* Begin *

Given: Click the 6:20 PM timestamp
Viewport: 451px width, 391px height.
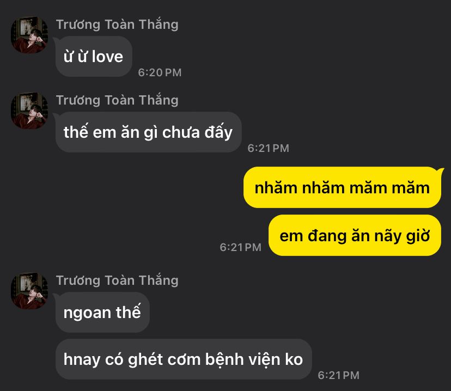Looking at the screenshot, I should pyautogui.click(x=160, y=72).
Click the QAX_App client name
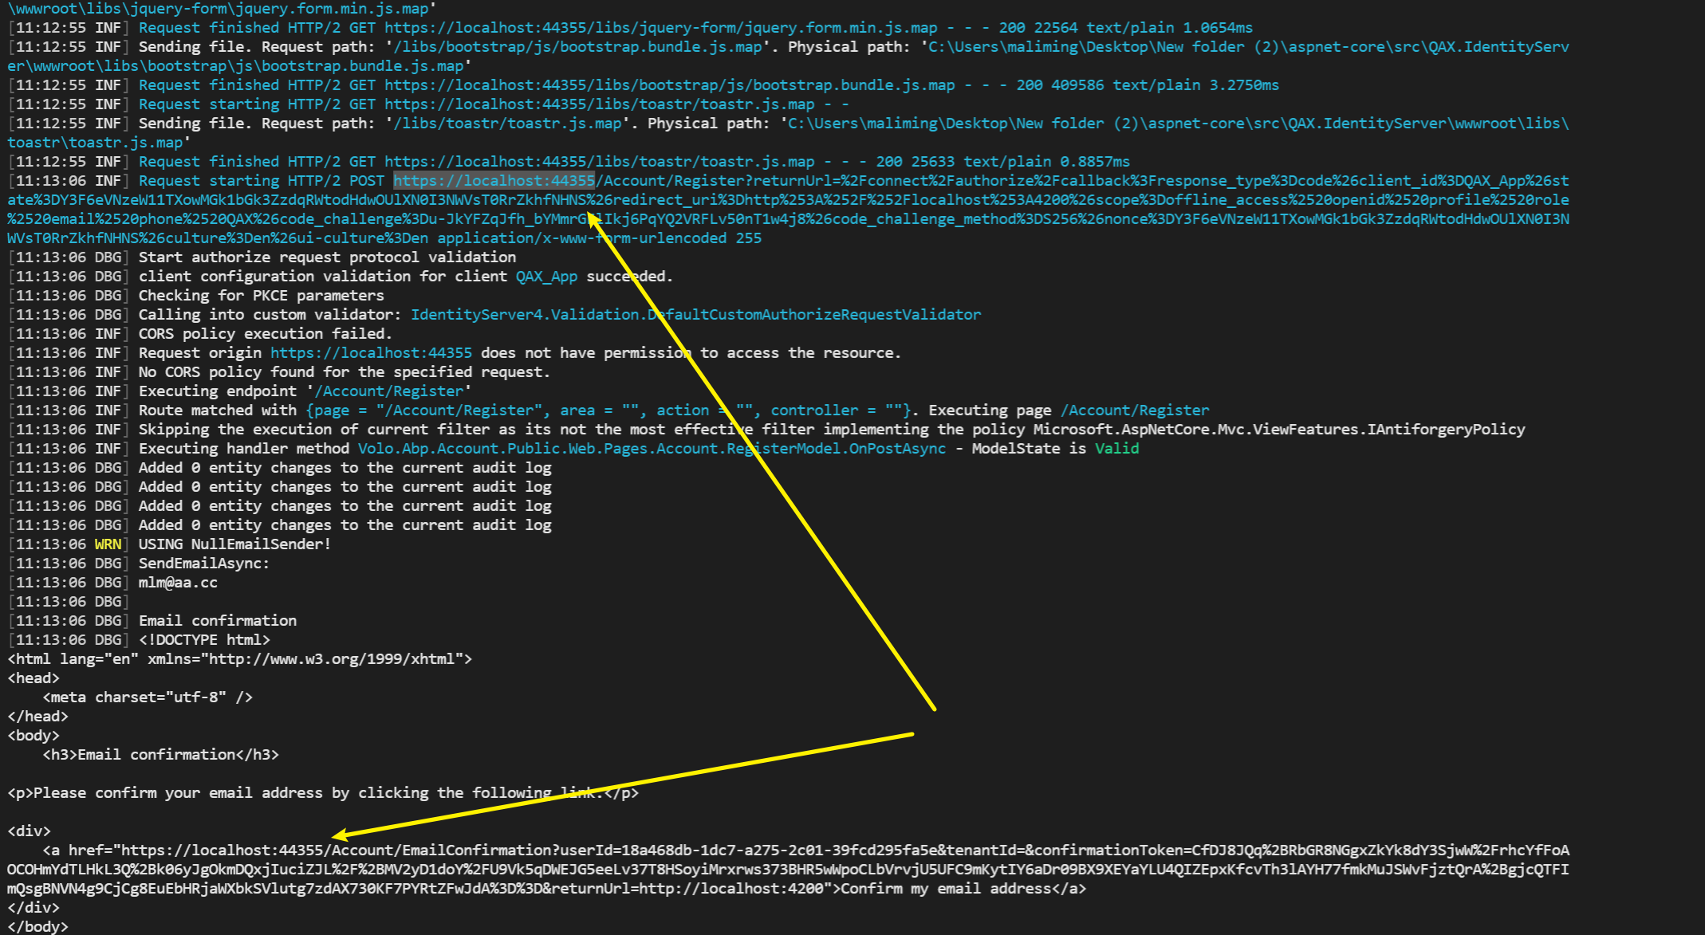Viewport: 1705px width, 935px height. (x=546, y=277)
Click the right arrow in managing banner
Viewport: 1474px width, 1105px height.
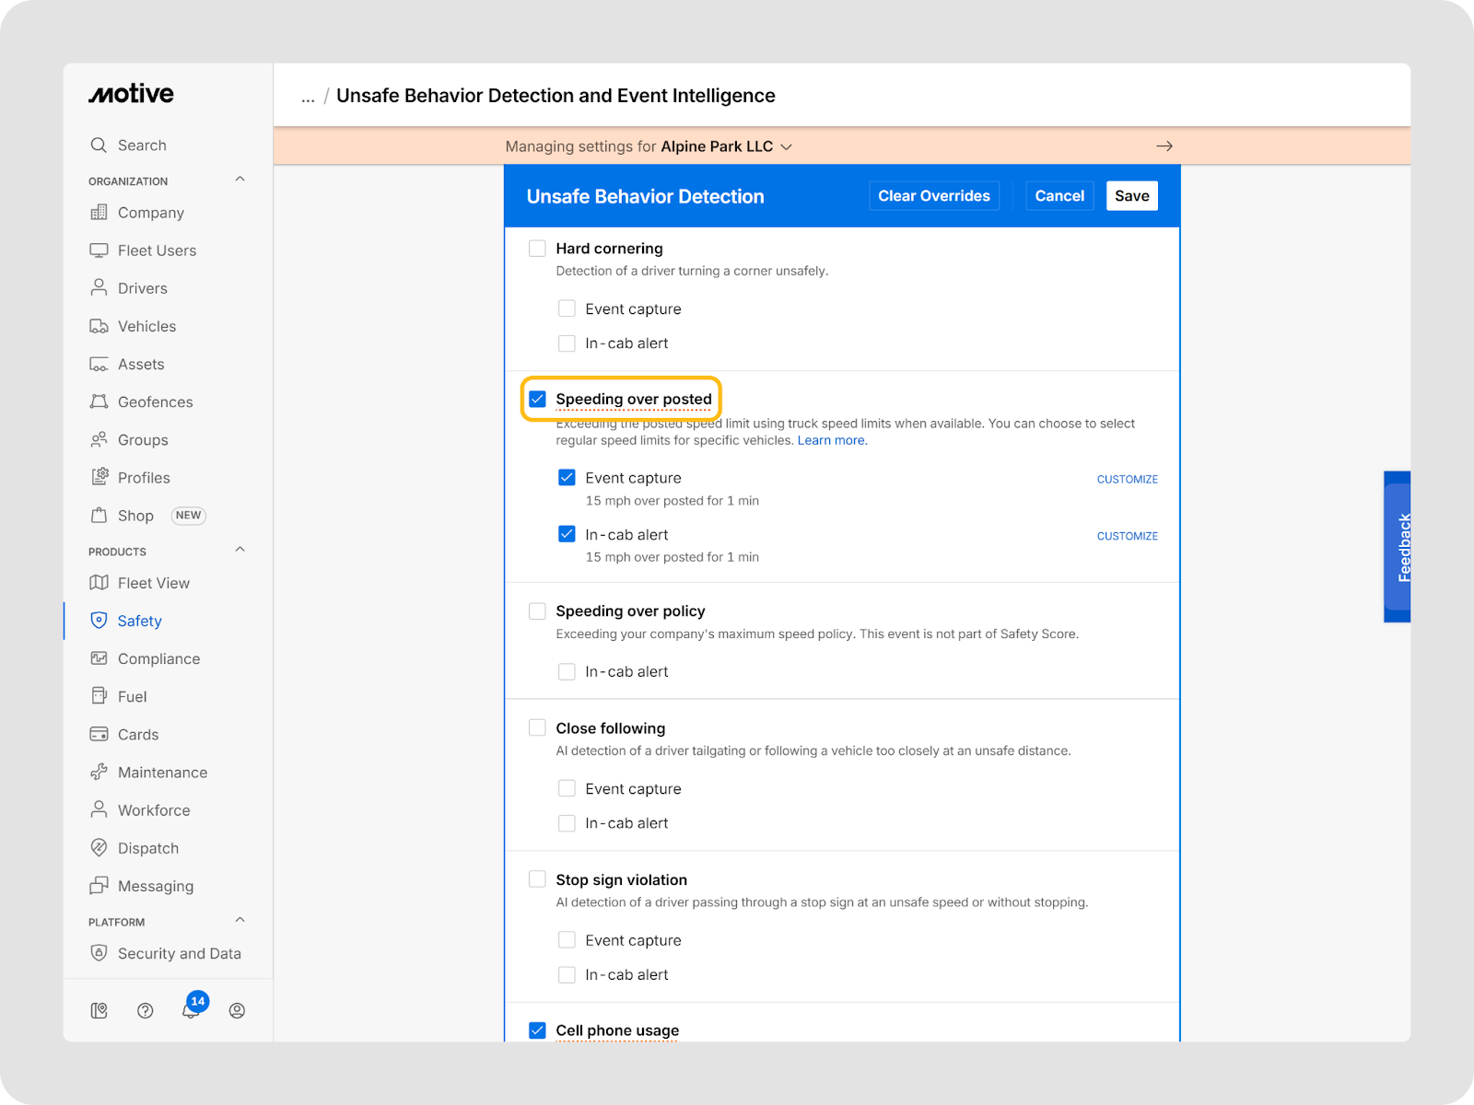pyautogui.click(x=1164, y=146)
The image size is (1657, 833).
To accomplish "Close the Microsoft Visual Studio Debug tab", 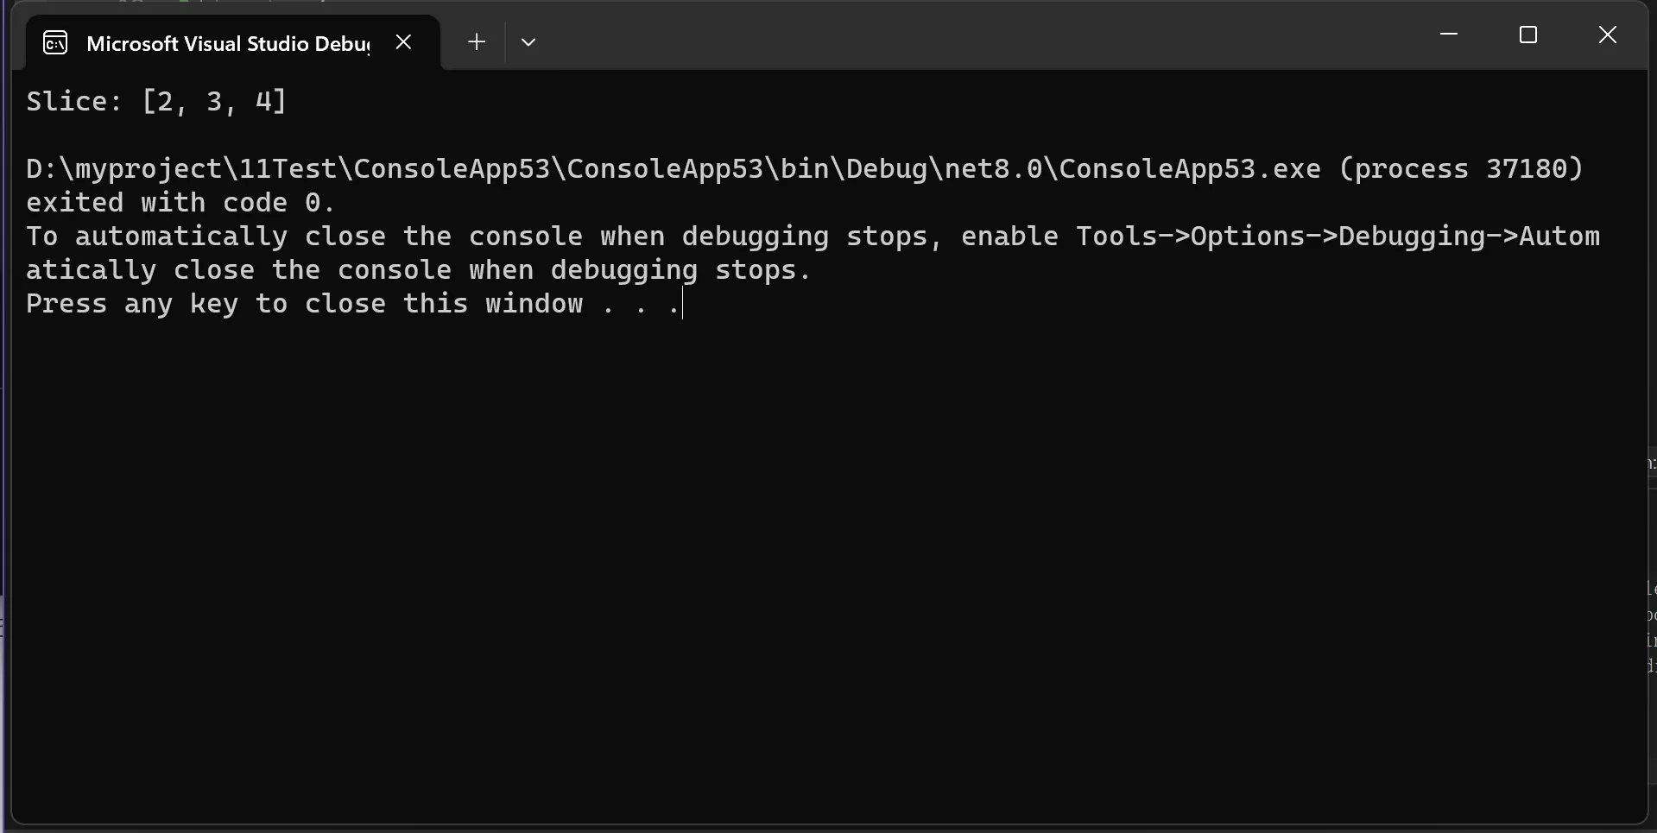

* End *

• [PROBLEM DETAILS]
Turn all of the material above into a numbered list, skipping any blank lines and leaving out the pictures.

• [FINISHED EXERCISE]
1. Given: Click the 6:20 PM timestamp
2. Viewport: 451px width, 391px height.
3. Looking at the screenshot, I should pyautogui.click(x=160, y=72).
4. Click the QAX_App client name
5. Viewport: 1705px width, 935px height. (x=546, y=277)
6. Click the right arrow in managing banner
7. Viewport: 1474px width, 1105px height.
8. pyautogui.click(x=1164, y=146)
9. The image size is (1657, 833).
10. To accomplish "Close the Microsoft Visual Studio Debug tab", 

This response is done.